Avery opened his eyes, groggy and confused. His first thought—he was at the station and someone wanted gas on the double—didn't square with the fact that he was still in bed. He rolled over to squint against the view through the bedroom window: azure sky, clear and unclouded; the lake winking gently back at the sun. It was bizarre. How could the morning appear so normal after last night's dreadful announcement that the nation, the very notion of life as we knew it, had been manhandled to the brink of—what did Kennedy call it?—“the abyss of destruction.”

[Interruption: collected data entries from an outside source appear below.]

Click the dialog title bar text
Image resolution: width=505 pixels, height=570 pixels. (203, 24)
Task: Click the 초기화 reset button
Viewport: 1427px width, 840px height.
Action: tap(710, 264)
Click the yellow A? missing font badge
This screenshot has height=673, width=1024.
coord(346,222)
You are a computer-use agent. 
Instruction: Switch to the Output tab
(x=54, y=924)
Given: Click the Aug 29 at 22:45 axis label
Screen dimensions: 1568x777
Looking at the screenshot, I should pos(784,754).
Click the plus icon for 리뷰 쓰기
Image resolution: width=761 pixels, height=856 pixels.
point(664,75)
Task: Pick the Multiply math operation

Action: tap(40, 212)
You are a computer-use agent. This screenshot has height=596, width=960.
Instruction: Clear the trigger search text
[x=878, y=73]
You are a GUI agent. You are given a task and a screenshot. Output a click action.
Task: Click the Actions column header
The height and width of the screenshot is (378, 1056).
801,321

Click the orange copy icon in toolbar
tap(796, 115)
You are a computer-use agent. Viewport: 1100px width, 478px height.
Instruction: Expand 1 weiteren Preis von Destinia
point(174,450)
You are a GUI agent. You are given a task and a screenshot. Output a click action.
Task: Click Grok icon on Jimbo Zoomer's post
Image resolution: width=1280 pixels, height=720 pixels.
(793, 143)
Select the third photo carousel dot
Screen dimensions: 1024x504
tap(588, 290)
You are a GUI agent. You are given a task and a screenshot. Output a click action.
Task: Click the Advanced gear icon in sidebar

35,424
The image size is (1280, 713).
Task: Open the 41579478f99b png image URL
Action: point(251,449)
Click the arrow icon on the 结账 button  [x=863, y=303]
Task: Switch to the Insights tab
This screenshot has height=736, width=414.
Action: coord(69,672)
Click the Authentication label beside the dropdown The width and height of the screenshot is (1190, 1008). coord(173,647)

He sat up and rubbed his eyes and bristly cheeks with both hands. The President's speech had given frightful form and detail to his nightmares. What little sleep he'd gotten was fractured with awful images: Russian mechanics adjusting wires and winches to attach their nuclear horror atop long, red missiles and hoist them vertically against a range of green mountains. A cloud full of fireworks rising up into a foreboding mushroom shape across the lake, dwarfing the pale peaks of Edgewater High's gymnasium. Smoldering human forms bearing dog tags.

He'd tossed and turned until sometime after midnight, then been awakened just after two a.m. by the long, mournful whistle of a freight train approaching the crossing at Silver Star Road.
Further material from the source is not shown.